Reputation: 3
I'm writing a cuda c code to process pictures for example i created a swap function (swap blocs of the matrix) but it dos not work every time i thing i have a problem with the number of blocs and number of threads whene i lunch my kernel.
For example if i tak an image of size 2048*2048 with
threadsPerBlock.x=threadsPerBlock.y=64
and numBlocks.x=numBlocks.y=2048/threadsPerBlock.x
then swap<<<threadsPerBlock,numBlocks>>>(...)
works fine.
But if I take an image of size 2560*2160, threadsPerBlock.x=threadsPerBlock.y=64
and numBlocks.x=2560/64
and numBlocks.y=2160/64+1
, I have an error 9 wish is error invalid configuration argument.

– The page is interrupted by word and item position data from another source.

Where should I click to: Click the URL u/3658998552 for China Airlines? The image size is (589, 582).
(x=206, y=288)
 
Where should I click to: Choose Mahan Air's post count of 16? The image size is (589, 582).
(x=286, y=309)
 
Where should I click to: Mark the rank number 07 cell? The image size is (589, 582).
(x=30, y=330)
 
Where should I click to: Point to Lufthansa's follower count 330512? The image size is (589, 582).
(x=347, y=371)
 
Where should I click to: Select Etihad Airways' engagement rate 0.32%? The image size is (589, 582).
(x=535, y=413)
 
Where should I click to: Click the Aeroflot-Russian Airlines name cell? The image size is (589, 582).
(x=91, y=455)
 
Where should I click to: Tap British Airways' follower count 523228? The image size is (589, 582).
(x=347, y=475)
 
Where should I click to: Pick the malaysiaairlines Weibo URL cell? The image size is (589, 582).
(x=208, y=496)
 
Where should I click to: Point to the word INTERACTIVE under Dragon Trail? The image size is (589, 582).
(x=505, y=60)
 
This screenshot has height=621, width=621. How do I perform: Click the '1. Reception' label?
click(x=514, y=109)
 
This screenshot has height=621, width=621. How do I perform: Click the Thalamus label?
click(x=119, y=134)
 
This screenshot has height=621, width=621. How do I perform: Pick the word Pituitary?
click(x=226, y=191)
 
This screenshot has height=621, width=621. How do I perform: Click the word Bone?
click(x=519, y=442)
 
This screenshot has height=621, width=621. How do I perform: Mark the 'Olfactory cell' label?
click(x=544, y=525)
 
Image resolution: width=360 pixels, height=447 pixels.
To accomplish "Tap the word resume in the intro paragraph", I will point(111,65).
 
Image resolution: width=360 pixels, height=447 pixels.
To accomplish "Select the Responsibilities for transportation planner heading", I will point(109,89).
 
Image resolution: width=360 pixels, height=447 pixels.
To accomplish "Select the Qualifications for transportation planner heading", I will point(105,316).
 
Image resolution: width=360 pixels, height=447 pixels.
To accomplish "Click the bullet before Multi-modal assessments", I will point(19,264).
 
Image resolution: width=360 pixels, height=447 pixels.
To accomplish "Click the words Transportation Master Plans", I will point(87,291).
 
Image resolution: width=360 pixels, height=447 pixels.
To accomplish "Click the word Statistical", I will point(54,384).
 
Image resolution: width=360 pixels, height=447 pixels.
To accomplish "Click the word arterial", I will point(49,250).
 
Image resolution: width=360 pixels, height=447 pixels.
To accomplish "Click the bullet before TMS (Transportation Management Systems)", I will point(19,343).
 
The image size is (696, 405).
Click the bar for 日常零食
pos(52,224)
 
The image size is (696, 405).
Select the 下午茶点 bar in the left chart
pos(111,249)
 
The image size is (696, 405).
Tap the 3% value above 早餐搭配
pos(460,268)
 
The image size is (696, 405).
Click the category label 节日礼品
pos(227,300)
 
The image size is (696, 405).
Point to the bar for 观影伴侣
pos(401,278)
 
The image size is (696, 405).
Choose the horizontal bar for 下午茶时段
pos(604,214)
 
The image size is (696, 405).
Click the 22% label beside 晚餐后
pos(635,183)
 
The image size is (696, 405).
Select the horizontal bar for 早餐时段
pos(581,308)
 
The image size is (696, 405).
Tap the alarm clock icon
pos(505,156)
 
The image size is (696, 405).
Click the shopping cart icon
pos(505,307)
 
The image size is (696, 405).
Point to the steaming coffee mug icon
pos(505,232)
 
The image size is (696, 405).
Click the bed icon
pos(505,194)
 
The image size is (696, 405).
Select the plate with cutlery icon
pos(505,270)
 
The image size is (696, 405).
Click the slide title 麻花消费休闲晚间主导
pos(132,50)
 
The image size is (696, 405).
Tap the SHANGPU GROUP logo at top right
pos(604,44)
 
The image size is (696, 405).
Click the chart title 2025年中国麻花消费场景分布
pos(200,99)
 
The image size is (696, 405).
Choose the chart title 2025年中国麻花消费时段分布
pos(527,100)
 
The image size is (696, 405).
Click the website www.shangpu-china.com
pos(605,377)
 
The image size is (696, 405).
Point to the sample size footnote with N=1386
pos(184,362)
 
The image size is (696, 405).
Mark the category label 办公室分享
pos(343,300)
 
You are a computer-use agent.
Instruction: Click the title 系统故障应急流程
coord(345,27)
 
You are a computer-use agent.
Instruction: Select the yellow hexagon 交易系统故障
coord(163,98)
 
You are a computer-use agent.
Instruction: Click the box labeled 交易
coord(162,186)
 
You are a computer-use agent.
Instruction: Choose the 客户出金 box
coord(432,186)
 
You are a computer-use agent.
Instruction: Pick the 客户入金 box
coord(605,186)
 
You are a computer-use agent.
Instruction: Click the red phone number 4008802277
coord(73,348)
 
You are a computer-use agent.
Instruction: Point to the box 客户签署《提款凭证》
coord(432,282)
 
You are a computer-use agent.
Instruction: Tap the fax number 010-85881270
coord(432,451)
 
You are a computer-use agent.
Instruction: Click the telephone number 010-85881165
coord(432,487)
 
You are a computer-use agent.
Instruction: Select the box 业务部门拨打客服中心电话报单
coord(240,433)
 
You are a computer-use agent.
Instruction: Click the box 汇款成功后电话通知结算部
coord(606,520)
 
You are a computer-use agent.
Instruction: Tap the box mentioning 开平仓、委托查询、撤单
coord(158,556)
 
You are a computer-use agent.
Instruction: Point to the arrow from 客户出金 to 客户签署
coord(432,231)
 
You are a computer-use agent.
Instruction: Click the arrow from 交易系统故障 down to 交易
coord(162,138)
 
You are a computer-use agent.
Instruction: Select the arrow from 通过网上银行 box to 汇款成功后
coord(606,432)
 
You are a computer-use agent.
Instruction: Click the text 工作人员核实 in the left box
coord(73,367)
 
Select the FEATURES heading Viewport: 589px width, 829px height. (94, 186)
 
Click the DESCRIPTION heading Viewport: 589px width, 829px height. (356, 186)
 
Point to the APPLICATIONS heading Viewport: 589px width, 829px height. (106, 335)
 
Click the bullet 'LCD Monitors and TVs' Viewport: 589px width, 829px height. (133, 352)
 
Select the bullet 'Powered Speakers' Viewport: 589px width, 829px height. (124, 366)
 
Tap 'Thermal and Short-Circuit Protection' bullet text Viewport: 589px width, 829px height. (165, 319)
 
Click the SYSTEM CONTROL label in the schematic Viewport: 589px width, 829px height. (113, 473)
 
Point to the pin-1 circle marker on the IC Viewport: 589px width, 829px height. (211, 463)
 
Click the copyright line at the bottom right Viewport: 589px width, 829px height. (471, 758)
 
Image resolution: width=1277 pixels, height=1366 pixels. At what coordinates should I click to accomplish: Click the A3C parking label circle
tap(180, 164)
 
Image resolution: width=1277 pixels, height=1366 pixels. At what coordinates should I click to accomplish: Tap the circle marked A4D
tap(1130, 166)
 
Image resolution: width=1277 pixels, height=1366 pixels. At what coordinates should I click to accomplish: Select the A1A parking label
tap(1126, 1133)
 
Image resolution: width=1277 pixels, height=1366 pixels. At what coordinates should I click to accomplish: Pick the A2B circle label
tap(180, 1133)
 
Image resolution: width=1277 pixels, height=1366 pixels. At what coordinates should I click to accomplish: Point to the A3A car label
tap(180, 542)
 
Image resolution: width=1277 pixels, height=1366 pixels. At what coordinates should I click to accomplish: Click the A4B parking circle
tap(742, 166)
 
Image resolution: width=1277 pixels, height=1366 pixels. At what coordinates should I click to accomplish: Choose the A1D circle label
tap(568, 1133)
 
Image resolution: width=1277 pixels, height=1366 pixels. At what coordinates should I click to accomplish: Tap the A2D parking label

I'm using CUDA 7.5 and a GPU with compute capability 5.0
Upvotes: 0
Views: 1065
Reputation: 72349
The maximum number of threads per block for your compute 5.0 device is 1024. The source of your problem is that you have the arguments in the kernel launch reversed. When the maximum dimension of the image is less than 2048, that gives you a launch with less than 1024 threads per block. Larger than 2048 and the block size becomes illegal
If you do something like this:
threadsPerBlock.x=threadsPerBlock.y=32
numBlocks.x=numBlocks.y=2048/threadsPerBlock.x
swap<<<numBlocks,threadsPerBlock>>>(...)
You should find the kernel launch works unconditionally.
Upvotes: 2